Before deleting or moving files, ask Cowork to list all files it will touch with file sizes and last modified dates. You review the list.

Summarize the action

Cowork should summarize in plain language what it's about to do: "I will move 47 .jpg files older than 2025-01-01 from ~/Downloads to ~/Downloads/Archive."

Wait for explicit approval

Cowork waits for you to type "Go ahead" or "Proceed." This adds a human-in-the-loop check.

Report what happened

After the action, Cowork reports back: "Moved 47 files. Here's the log:" and shows what was moved, to where, and why.

Red flag prompts: What NOT to ask Cowork

These requests are too risky or outside Cowork's design:

❌ "Delete everything in this folder older than 6 months, no questions asked."

This skips the verification step. Always require Cowork to list and ask for approval first.

❌ "Send emails to my entire contact list."

Mass sending without human review is risky. Always require Cowork to draft and get your approval.

❌ "Modify shared files that other team members are using."

This can cause conflicts. Only modify files you own or have explicit permission to change.

❌ "Overwrite a spreadsheet without backing it up first."

Always create a backup copy before Cowork modifies important files.

❌ "Post to social media, publish to the web, or file legal documents without my approval."

These are irreversible. Always draft, review, and approve before publishing.

❌ "Authenticate as me or act on behalf of me without asking."

Cowork should always declare it's an AI assistant and get your explicit approval for actions.

Verification before sending or filing

If Cowork is creating an email, posting, or filing something, verify it first:

Content is accurate: Data is correct, links work, no typos. Tone is appropriate: The message matches the context (professional, friendly, formal). Audience is correct: Email is going to the right person, post is going to the right channel. Scope is limited: You're not accidentally reaching too many people or posting too widely. No sensitive data: No passwords, personal info, or confidential details are exposed. You've read it twice: One quick skim, one careful read. Catch any errors before sending.

Monitoring and auditing

Review Cowork's activity logs

Cowork should maintain logs of what it accessed and modified. Review these regularly, especially for automated tasks.

Look for: unexpected file access, large batch operations, failed actions, or permission errors.

Audit connected apps quarterly

Every 3 months, go to your service settings (Gmail, Google Drive, Slack) and check what apps have access.

Disconnect any that you no longer use. Keep the list clean.

Use version history for critical files

For files that Cowork modifies, turn on version history or enable auto-backups.

If something goes wrong, you can roll back to a previous version.
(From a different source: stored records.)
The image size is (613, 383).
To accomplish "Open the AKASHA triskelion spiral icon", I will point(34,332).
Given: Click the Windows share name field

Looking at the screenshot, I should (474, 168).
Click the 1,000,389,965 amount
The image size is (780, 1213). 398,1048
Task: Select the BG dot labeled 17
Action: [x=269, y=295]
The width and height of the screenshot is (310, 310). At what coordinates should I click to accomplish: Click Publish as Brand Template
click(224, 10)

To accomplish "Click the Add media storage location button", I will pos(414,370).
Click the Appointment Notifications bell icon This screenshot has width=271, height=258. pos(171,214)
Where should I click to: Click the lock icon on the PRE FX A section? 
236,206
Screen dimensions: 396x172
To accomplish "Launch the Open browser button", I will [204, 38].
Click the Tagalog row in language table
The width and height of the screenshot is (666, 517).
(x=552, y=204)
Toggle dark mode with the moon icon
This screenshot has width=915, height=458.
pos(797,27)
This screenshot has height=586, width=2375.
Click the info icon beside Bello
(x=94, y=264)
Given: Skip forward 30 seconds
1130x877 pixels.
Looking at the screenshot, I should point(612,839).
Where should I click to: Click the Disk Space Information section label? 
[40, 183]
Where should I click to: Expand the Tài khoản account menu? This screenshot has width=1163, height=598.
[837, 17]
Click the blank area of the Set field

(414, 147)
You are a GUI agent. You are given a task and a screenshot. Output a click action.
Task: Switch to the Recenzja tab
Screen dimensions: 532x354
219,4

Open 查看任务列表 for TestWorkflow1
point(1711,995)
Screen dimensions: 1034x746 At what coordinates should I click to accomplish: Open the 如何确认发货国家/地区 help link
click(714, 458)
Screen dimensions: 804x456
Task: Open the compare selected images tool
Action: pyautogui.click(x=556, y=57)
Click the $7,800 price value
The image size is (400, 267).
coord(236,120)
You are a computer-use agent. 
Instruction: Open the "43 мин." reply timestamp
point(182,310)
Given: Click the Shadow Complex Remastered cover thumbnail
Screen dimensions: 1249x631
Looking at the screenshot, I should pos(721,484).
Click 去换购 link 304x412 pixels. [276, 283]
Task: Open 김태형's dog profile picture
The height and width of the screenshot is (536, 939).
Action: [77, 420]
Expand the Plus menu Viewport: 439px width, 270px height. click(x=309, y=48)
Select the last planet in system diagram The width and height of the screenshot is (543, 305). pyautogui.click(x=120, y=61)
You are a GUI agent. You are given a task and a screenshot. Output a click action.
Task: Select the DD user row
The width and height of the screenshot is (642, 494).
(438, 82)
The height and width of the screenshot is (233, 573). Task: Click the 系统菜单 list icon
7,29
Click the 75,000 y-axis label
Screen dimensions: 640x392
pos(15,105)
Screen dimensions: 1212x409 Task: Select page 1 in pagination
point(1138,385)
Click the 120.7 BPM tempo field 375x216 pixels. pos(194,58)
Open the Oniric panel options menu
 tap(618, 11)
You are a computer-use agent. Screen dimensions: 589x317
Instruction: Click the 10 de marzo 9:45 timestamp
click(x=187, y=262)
Monitor for unusual patterns

Watch for anomalies: Cowork accessing folders it shouldn't, sending emails outside its scope, or modifying files unexpectedly.

These could indicate a misconfiguration or, rarely, a security issue. Stop, investigate, and revoke access if unsure.

Frequently asked safety questions

Can Cowork access my entire computer? ▼

No. You explicitly grant folder access. If you only give Cowork access to ~/Cowork/Projects, that's all it can see. Home directory, system folders, and other areas are blocked.

What if Cowork makes a mistake? ▼

If it deletes or modifies files incorrectly, you can recover from version history or backups. That's why we recommend testing on copies first and enabling version control for important files.

Can Cowork be compromised or hacked? ▼

Cowork runs in Claude Desktop, which is a local application. It doesn't expose API keys or passwords in plaintext. Always use strong passwords for your accounts, enable 2FA, and don't paste credentials in prompts.

Is my data private when I use Cowork? ▼

Cowork works locally with files on your machine. Anything you share in a prompt goes to Anthropic's servers for Claude to process. Be careful what sensitive data you include. See Anthropic's privacy policy for details.

Can I audit what Cowork accesses? ▼

Yes. Cowork logs its actions. You can review what folders it accessed, what files it read/modified, and when. Check Cowork's settings for activity logs.